In this article, we’ll examine the top 15 SLMs of 2024 and explore their strengths, weaknesses, and what makes each model unique.
Source: Lu et al., 2024
I’ll jump straight to discussing the models, but if you need a primer on small language models, I wrote a separate article here: Small Language Models: A Guide With Examples.
1. Qwen2: 0.5B, 1B, and 7B
Qwen2 it’s a family of models, with sizes that go from 0.5 billion to 7 billion parameters. If you’re working on an app that needs a super lightweight model, the 0.5B version is perfect.

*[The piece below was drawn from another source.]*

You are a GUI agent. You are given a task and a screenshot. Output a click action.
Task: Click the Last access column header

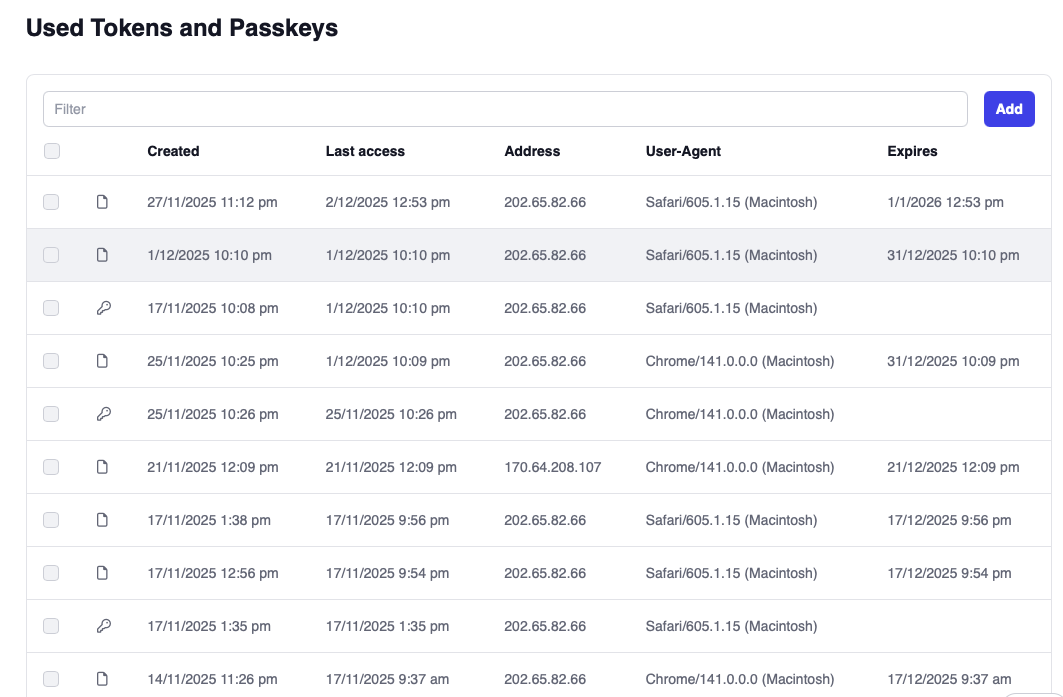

However, if you need something more robust for tasks like summarization or text generation, the 7B model is where you’ll get the most performance. It’s scalable and can be tailored to your specific needs.
Qwen2 models may not match the broad abilities of huge AI models in complex thinking, but they're great for many practical uses where speed and efficiency matter most. They're particularly useful for apps requiring quick responses or limited resources.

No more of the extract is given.